L'arbitrage financier se joue ensuite sur le barème : pour « panneaux solaires à Seigy rentabilité », un ménage très modeste mobilise jusqu'à 32 000 €, un ménage modeste 24 000 €, un ménage intermédiaire 18 000 € et un ménage aux revenus supérieurs 4 000 € sur l'assiette de 40 000 € HT. À deux classes gagnées, l'assiette redescend à 30 000 € HT et les montants suivent dans la même proportion.
à Seigy, la typologie dominante du parc détermine la part de logements disposant d'une toiture exploitable en propre. On relève 98 % de maisons individuelles, 1.91 personne(s) par logement, 145 diagnostics publiés par l'ADEME, en zone climatique H1b. Ces valeurs ne décident d'aucun projet à elles seules, mais elles fixent l'ordre de grandeur dans lequel un chiffrage à Seigy est crédible.
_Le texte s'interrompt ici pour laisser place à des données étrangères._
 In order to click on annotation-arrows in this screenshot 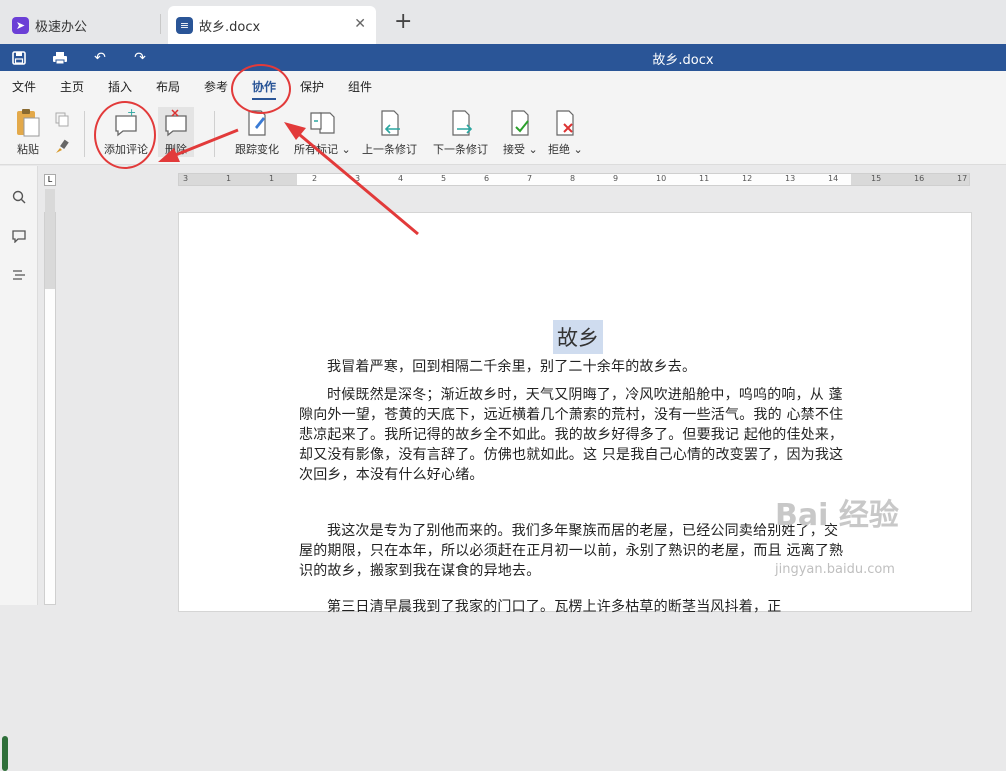, I will do `click(288, 179)`.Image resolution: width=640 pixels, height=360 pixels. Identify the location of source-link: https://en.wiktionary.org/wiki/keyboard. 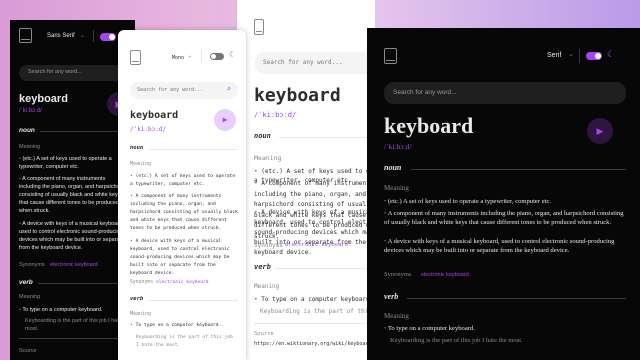
(312, 344).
Ne signez pas la réception sans l'attestation Consuel et la convention d'autoconsommation : c'est la pièce que l'instructeur exige à Seigy avant de libérer le solde, lequel peut représenter jusqu'à 32 000 € pour un profil bleu et 18 000 € pour un profil violet sur 40 000 € HT d'assiette.
L'ordre des étapes conditionne le droit à l'aide : audit, désignation de l'accompagnateur, dépôt, accord, puis démarrage de une installation photovoltaïque en autoconsommation. À Seigy, un devis signé trop tôt suffit à faire tomber une aide de 32 000 €.
Le rythme local de diagnostic se lit dans les chiffres publics : 285 DPE pour 1 000 résidences principales à Seigy (145 au total). Ce niveau d'activité fixe les délais réels de un installateur RGE QualiPV et donc la date de démarrage possible pour une installation photovoltaïque en autoconsommation.
Trois pièces décident du versement à Seigy : le devis portant un taux d'autoconsommation supérieur à 60 %, l'attestation RGE de un installateur RGE QualiPV et l'attestation Consuel et la convention d'autoconsommation. Leur absence ne fait pas perdre le droit à l'aide — jusqu'à 32 000 € — mais elle en gèle le paiement.
La part de propriétaires occupants — 85 % à Seigy — dessine le volume de projets réellement engageables à court terme sur une installation photovoltaïque en autoconsommation, soit environ 433 logements. Le reste du parc suppose un montage locatif, avec ses propres conditions d'éligibilité.
Trésorerie du projet à Seigy : 6 000 € de reste à charge pour le profil le plus aidé, accompagnement pris en charge jusqu'à 2 000 €. Un éco-prêt de quinze ans ramène l'effort à 35 € par mois, à comparer aux 1 480 € d'économie annuelle auxquels le photovoltaïque participe.
Le métré fait foi avant toute discussion de prix : à Seigy, sur une base de 100 m² en zone H1b, une installation photovoltaïque en autoconsommation représente de l'ordre de 3 kWc installé. Multiplié par un prix unitaire de 1 900 à 2 600 €, on obtient une fourchette de 5 700 € à 7 800 € TTC, que le plafond d'assiette de 40 000 € HT vient ensuite borner.